» **Problem requirements**
Please copy the records verbatim from the line containing "This screenshot has height=686, width=1088." through the line containing "click(x=1024, y=313)", leaving out the pictures.

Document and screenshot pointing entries
· · ·
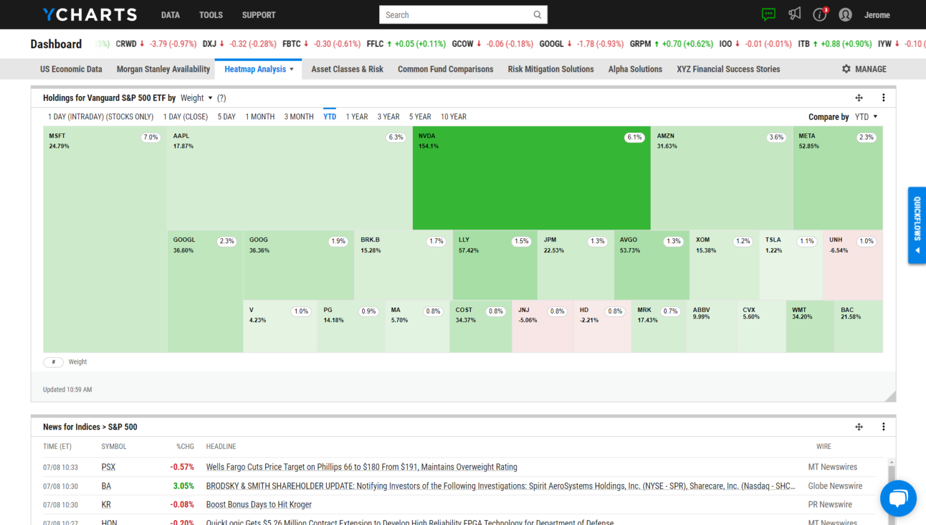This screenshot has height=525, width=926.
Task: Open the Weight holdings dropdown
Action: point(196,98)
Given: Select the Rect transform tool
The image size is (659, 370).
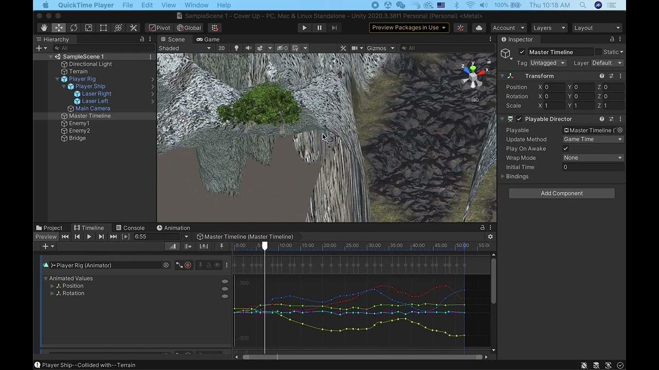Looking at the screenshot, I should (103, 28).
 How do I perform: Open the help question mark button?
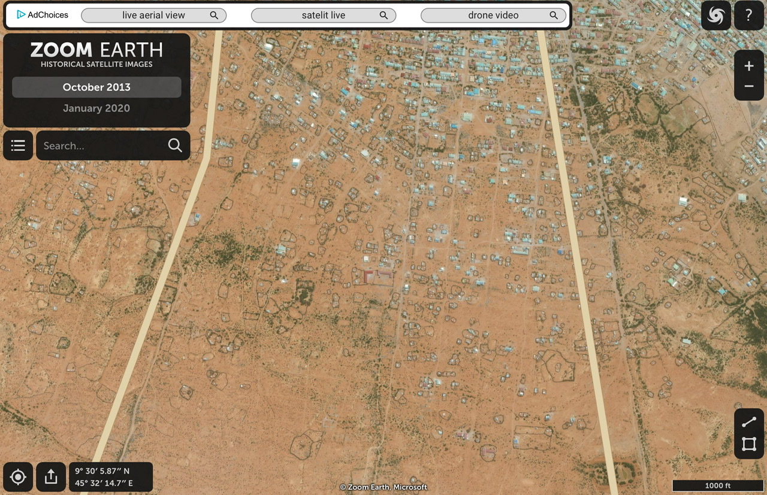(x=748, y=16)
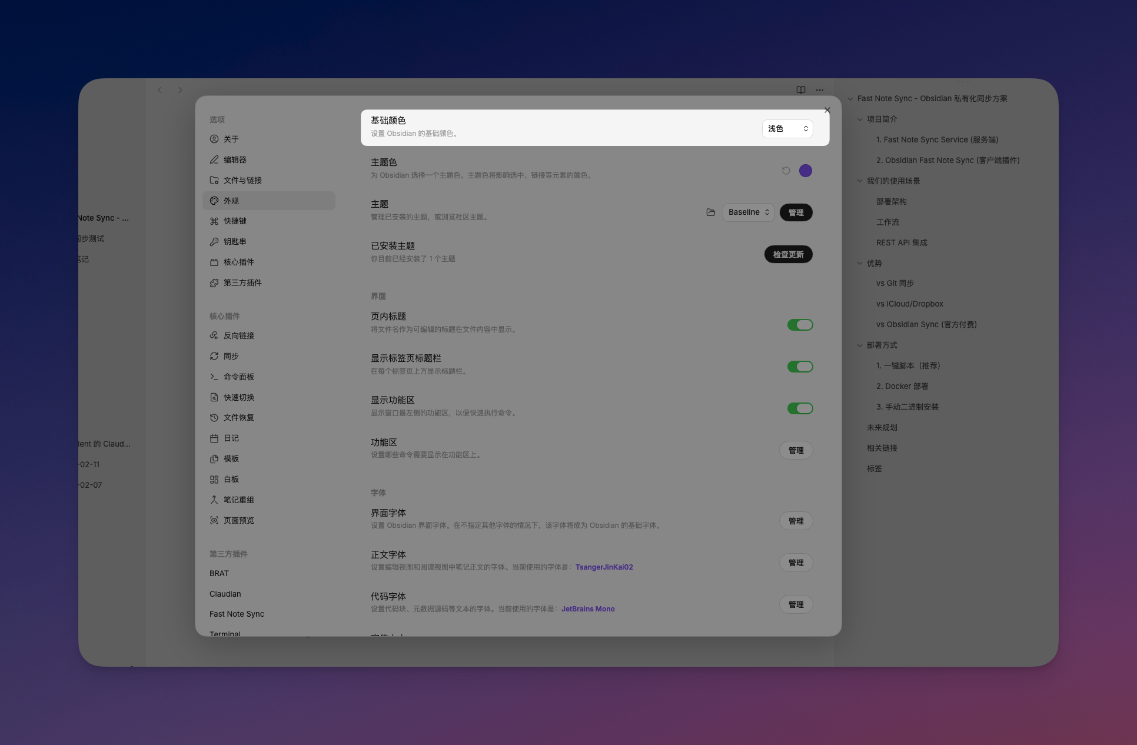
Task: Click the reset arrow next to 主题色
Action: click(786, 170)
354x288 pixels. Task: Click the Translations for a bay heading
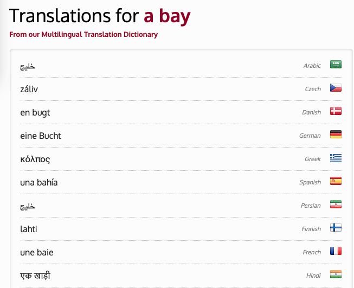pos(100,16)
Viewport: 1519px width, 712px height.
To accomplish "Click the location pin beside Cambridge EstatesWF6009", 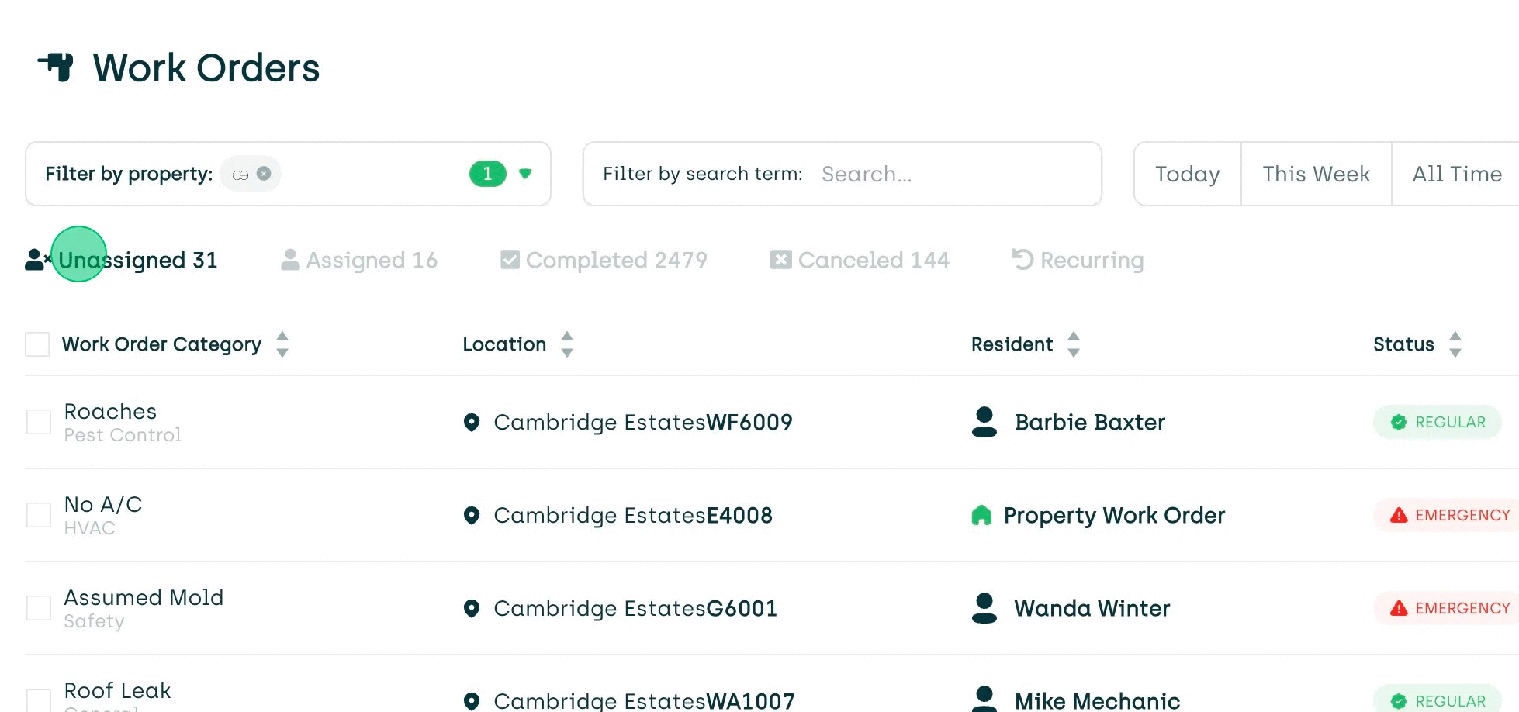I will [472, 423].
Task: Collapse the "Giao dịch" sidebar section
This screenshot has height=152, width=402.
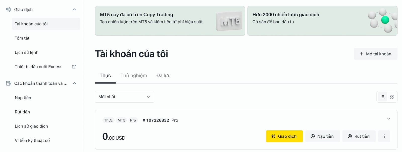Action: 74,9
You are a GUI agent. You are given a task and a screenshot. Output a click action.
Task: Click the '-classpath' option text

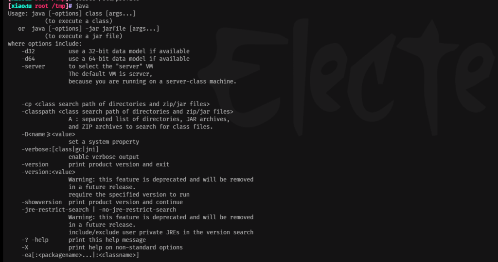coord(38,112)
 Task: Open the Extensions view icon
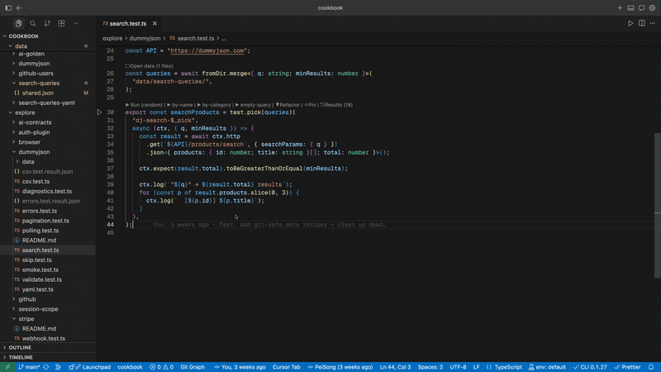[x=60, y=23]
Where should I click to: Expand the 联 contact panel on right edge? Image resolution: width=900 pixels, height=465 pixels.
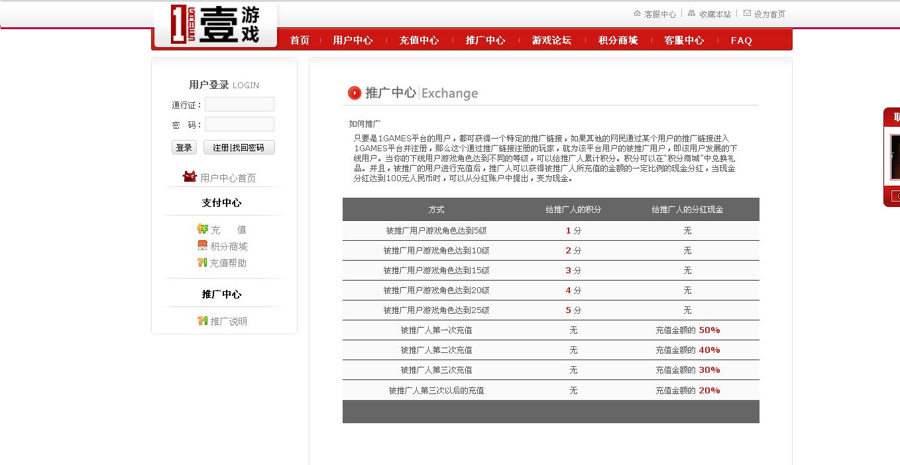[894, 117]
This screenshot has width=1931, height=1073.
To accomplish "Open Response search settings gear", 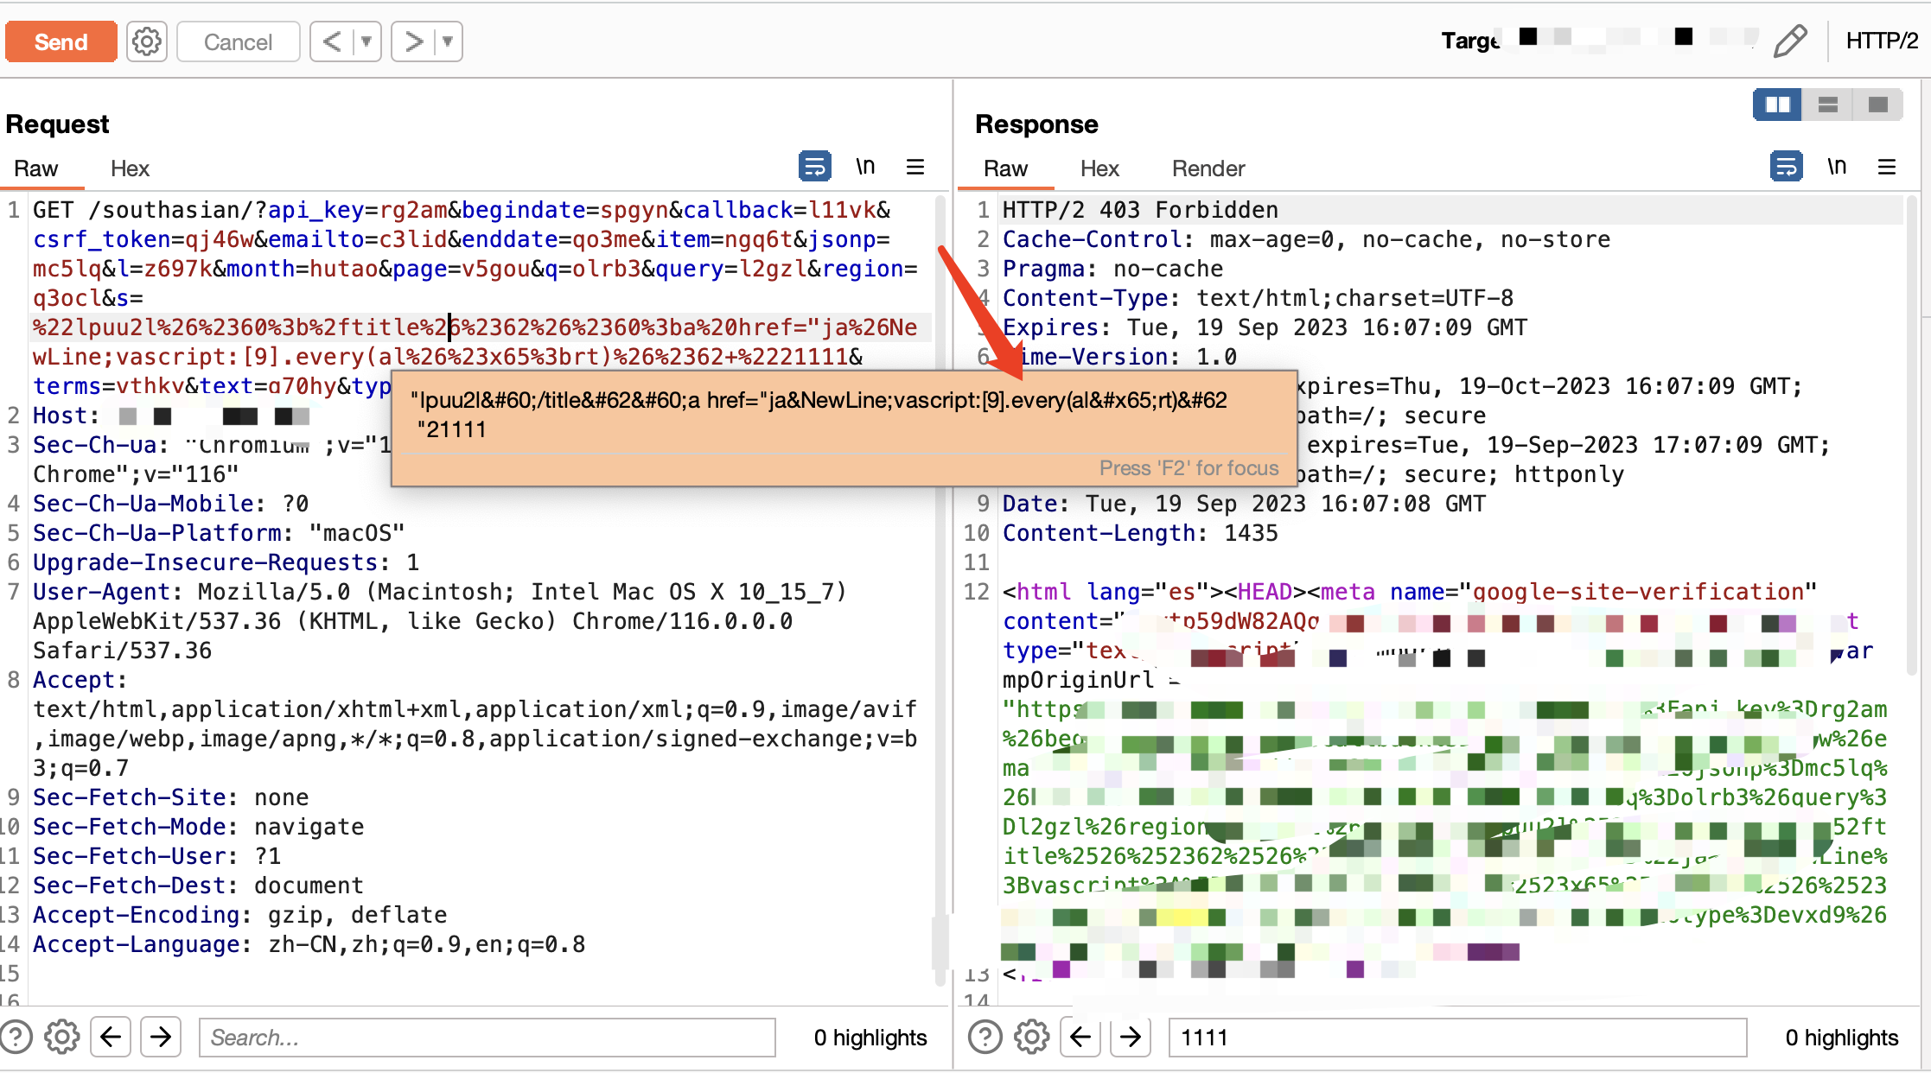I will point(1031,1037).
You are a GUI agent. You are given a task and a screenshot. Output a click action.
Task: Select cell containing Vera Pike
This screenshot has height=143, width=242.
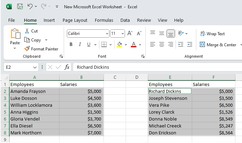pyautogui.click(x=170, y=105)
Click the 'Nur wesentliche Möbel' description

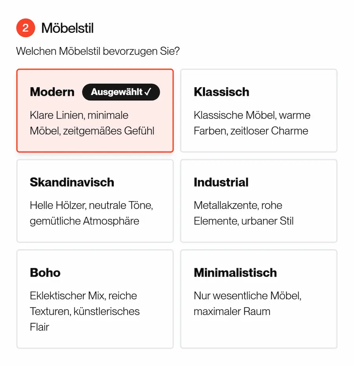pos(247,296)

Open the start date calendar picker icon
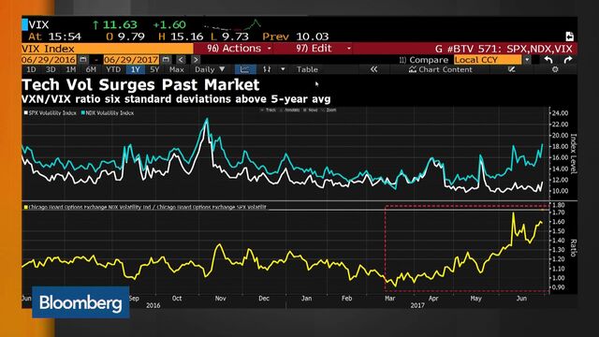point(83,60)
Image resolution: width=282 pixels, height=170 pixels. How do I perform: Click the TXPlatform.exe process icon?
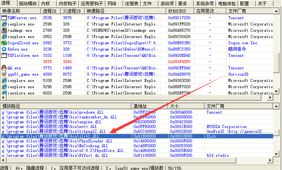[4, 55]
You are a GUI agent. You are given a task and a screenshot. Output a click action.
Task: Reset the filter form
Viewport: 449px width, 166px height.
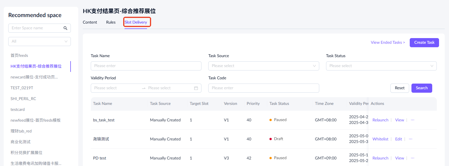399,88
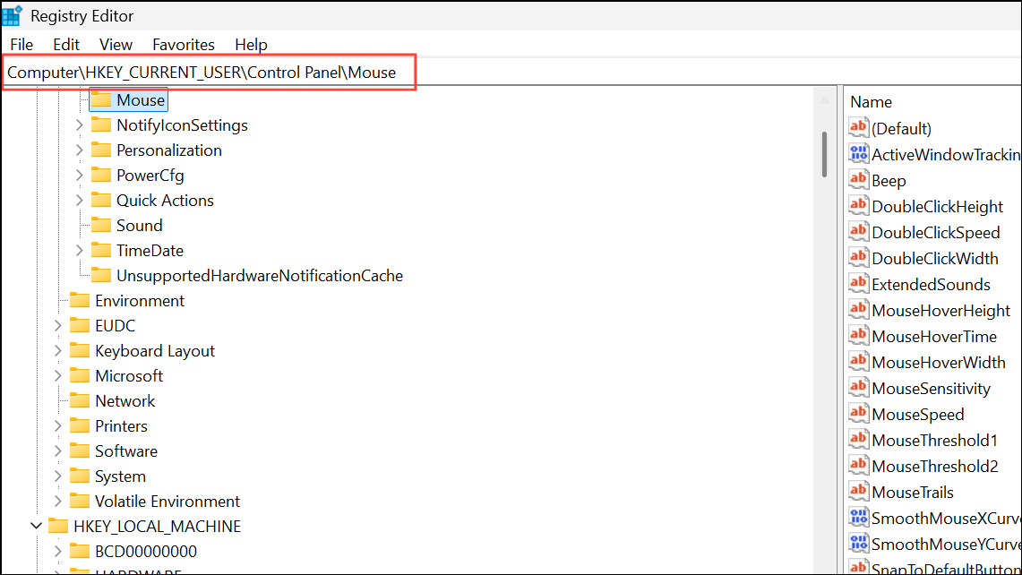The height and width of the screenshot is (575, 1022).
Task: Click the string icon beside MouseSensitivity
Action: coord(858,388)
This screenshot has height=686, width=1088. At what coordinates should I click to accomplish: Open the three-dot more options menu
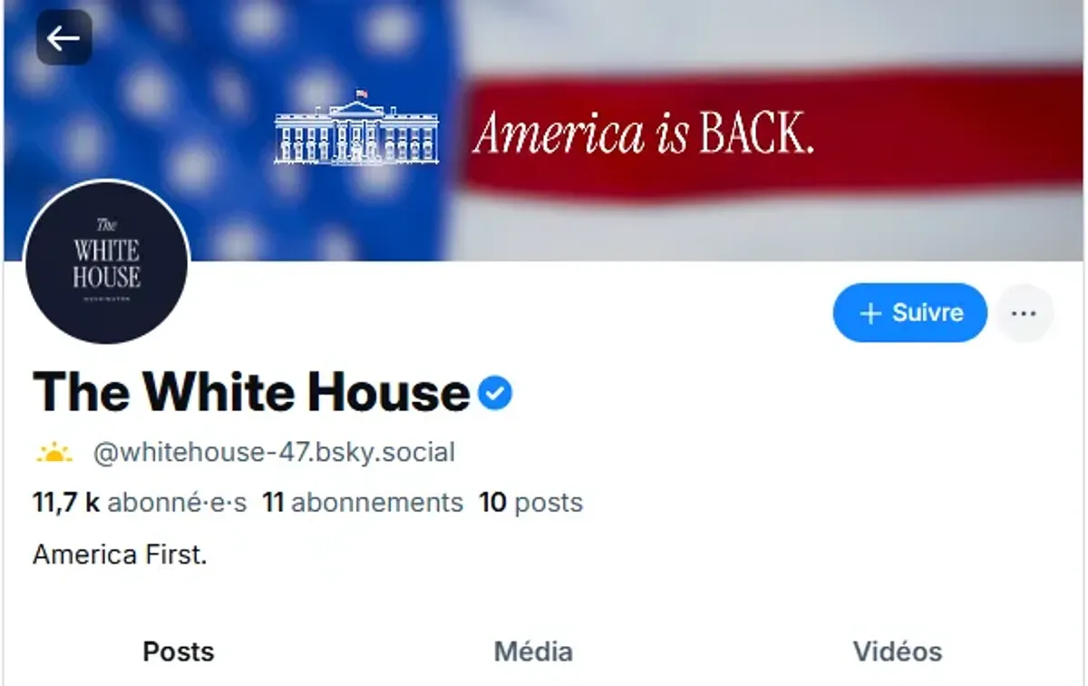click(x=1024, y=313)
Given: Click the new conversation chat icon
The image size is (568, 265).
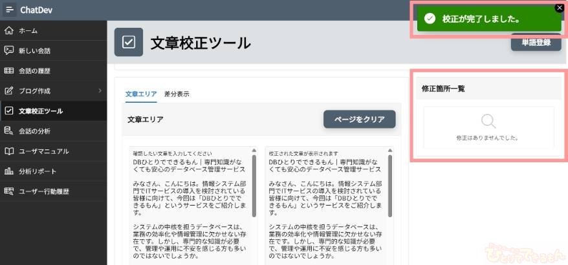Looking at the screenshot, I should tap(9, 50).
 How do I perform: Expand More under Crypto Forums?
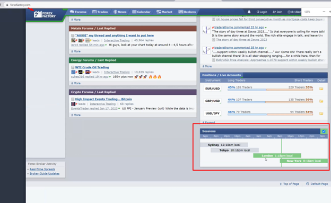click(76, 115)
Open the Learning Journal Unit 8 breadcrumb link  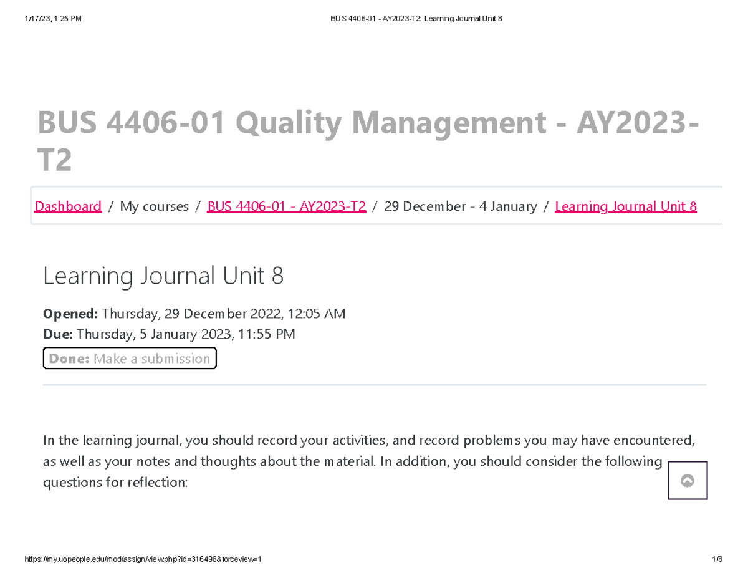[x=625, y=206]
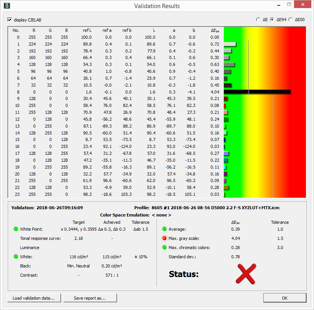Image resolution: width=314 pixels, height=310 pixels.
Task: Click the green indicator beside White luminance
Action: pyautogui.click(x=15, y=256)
· · ·
» **Solved exercise**
This screenshot has height=686, width=1088. At what coordinates should I click to accomplish: Open the three-dot more options menu
click(x=1024, y=313)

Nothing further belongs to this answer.